Distance Sweet on my Tongue: Kerry Darbishire, Indigo Dreams
Songwriter and poet Kerry Darbishire lives on a Cumbrian fellside in the Lake District with her artist husband Stephen. Her first poetry collection, A Lift of Wings, was published by Indigo Dreams in 2014 and Kay’s Ark, the story of her mother, was published by Handstand Press in 2016. She is a member of the Brewery Poets, Dove Cottage Poets, Write on the Farm Poets and Barrow Poets and her poems, which have appeared widely in magazines and anthologies, have won several prizes.
Darbishire’s collection opens with a quote from James Sheard’s latest book, The Abandoned Settlements. Given Sheard’s sense of place, his ability to capture permanence and fragility, love and loss, it fits neatly into some of the themes explored in Darbishire’s collection. The fact that the quotation happens to come from a poem called ‘Cardamom’ no doubt appealed to Darbishire because of her enjoyment of cooking which also reveals itself in one of the titles of her poems, ‘Notes in Lemon Juice’ and in other lines in her book. Like Sheard, Darbishire is a poet of place. With one exception, all the poems in her collection are rooted and grounded in the Lake District. Titles such as ‘The earth of Cumberland is my earth,’ ‘From Coniston Water,’ and ‘Returning to Rydal Mount’ leave us in no doubt that this is a poet who is at one with her native landscape. The one exception is the very last poem which is set in Milan. The last line, so far from home, gives us the title of the book: ‘distance sweet on my tongue.’
In this collection of 60 poems, Darbishire writes engagingly about her family, her childhood and people and places she has known and loved. Her real strength lies in her descriptions of the natural world which sometimes act as a backdrop to other narratives and, at other times, take centre stage themselves. In ‘Another Life’ she tells us:
I can work deep into the night until
my wall of blank canvas is a happy marriage
of colours that love and surprise each other
with possibilities of danger.
In some of the ‘character poems’ certain features are described in terms of the Cumbrian landscape: in ‘Seventeen’ a man “sits too close, snores on my shoulder, his skull / weighs heavier than a beck boulder” and in ‘Living on Dreams’ a man has a face “the colour of Eden valley stone”.
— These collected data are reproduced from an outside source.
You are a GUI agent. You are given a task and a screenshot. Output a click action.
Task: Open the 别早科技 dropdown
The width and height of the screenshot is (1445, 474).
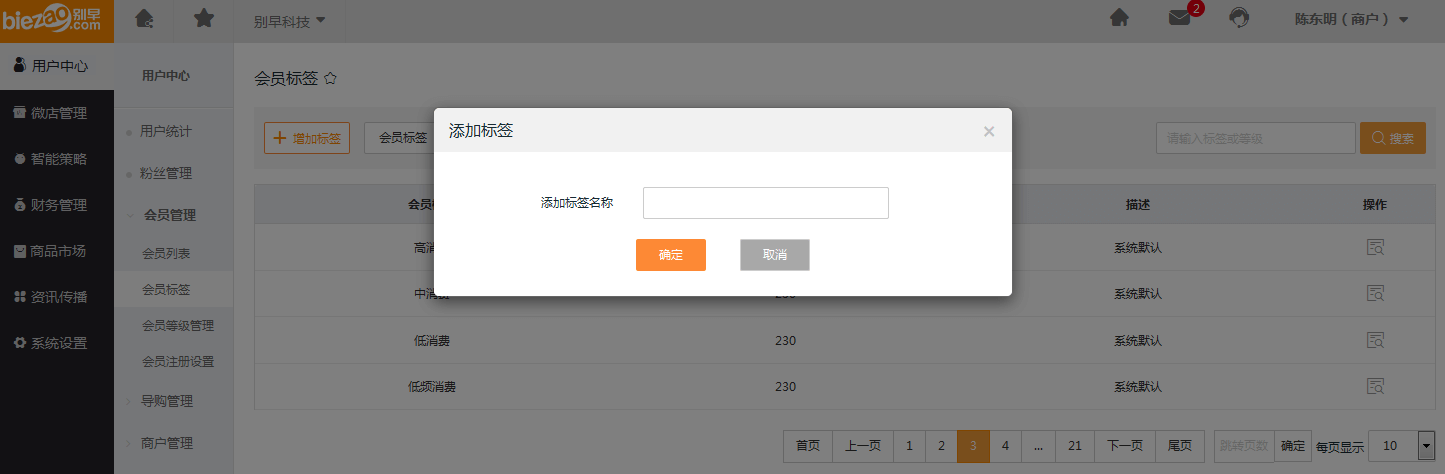[290, 20]
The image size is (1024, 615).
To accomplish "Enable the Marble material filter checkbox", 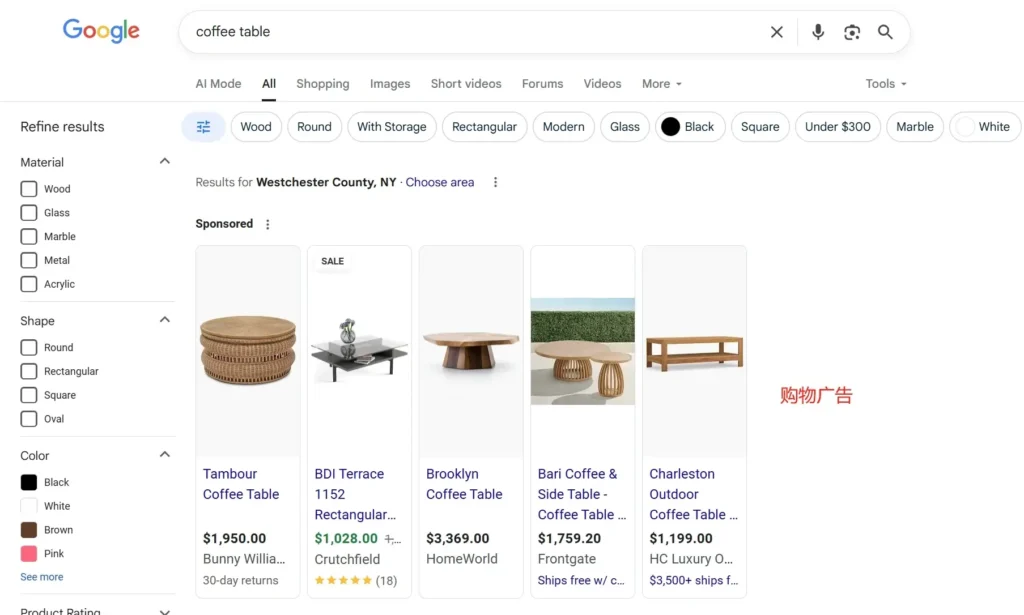I will point(29,237).
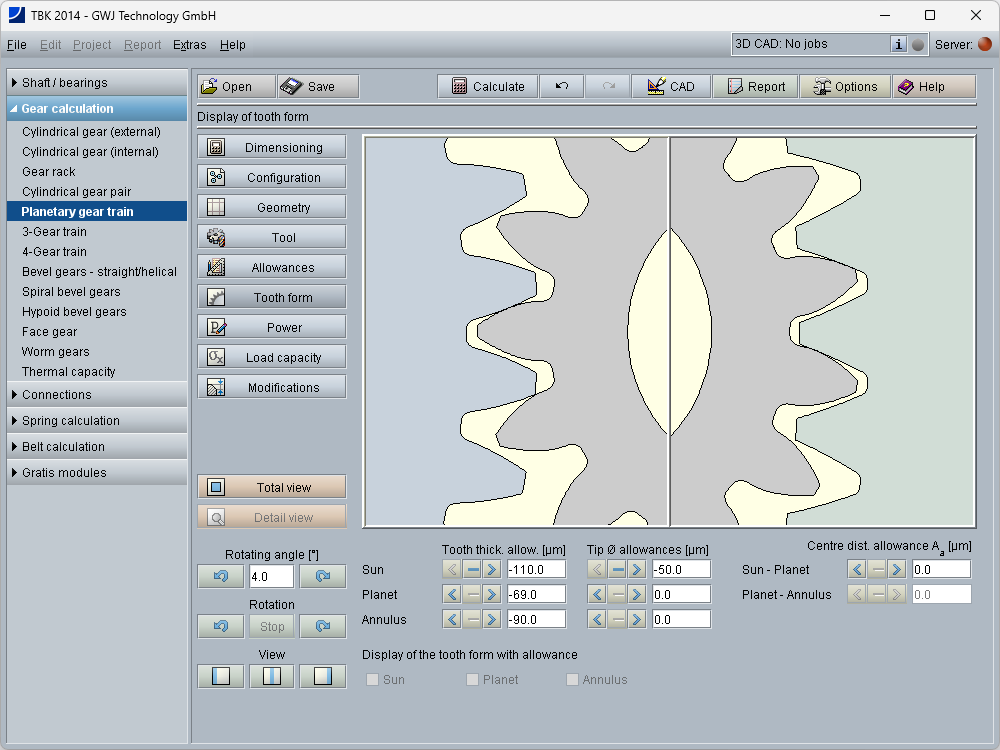The width and height of the screenshot is (1000, 750).
Task: Open the Extras menu
Action: click(x=189, y=45)
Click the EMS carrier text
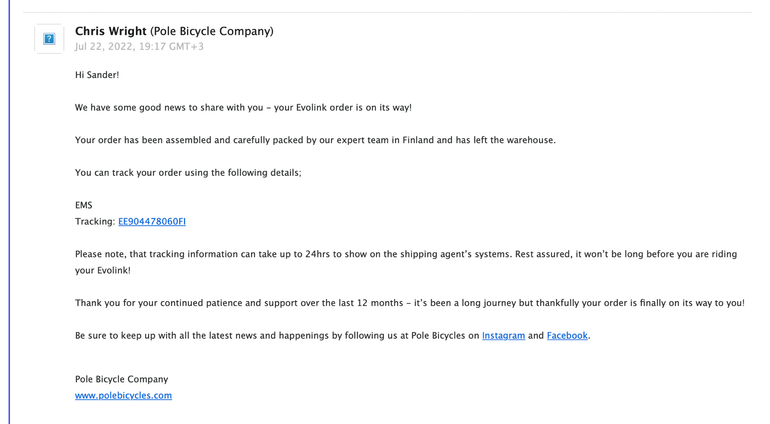The width and height of the screenshot is (770, 424). (84, 205)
A return visit to High Borrowdale Farm is full of nostalgia but does not fall into the trap of being sentimental. It is more a celebration of the enduring powers of nature than a loss of a domestic dwelling:
Horse hair and lime-wash
barely patch the walls. Windows,
curtains and bread oven are gone,
nettles burn through a grate standing proud
of the hearth.
('HIgh Borrowdale Farm')
Not surprisingly, there are references to art and artists (Picasso, Schwitters, Hockney, Klimt, Stokes). There are also poems inspired by other poets such as the Australian-born Lisa Brockwell and, closer to home, the late George Benson who, like Darbishire, was a member of the Barrow Poets and a poet-in-residence at the Wordsworth Trust. Music, too, plays its part. Popular music, particularly from the 1960s, sets some of her work in context but classical composers also make their mark.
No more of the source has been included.